— begin Information provided —
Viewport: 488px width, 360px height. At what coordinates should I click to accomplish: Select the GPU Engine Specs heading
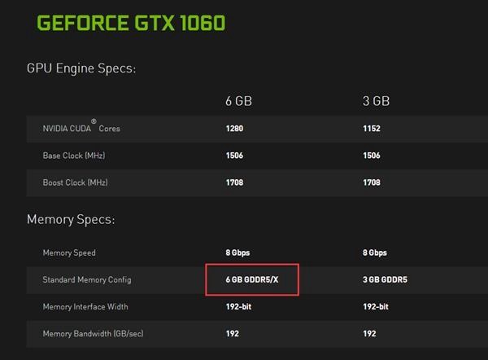81,68
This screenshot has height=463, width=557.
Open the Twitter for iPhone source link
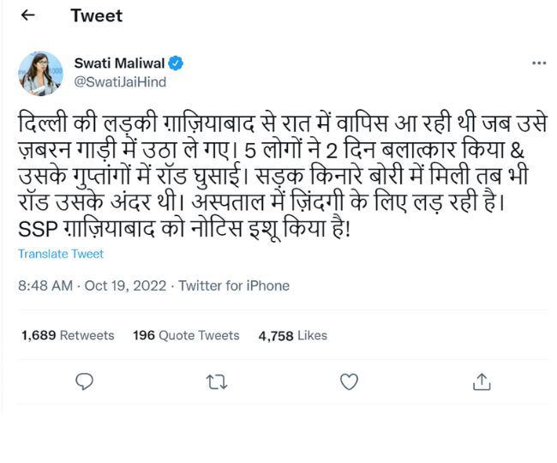click(235, 286)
— end Information provided —
* **Problem to solve**
Render every line of the rows above as a Markdown table with the columns No. and Line, numbering the lines in order and skipping blank ones. Leave the pictures out.

* **Response**
| No. | Line |
|---|---|
| 1 | Viewport: 488px width, 360px height. At what coordinates should I click to accomplish: Select the GPU Engine Specs heading |
| 2 | 81,68 |
| 3 | This screenshot has height=463, width=557. |
| 4 | Open the Twitter for iPhone source link |
| 5 | click(235, 286) |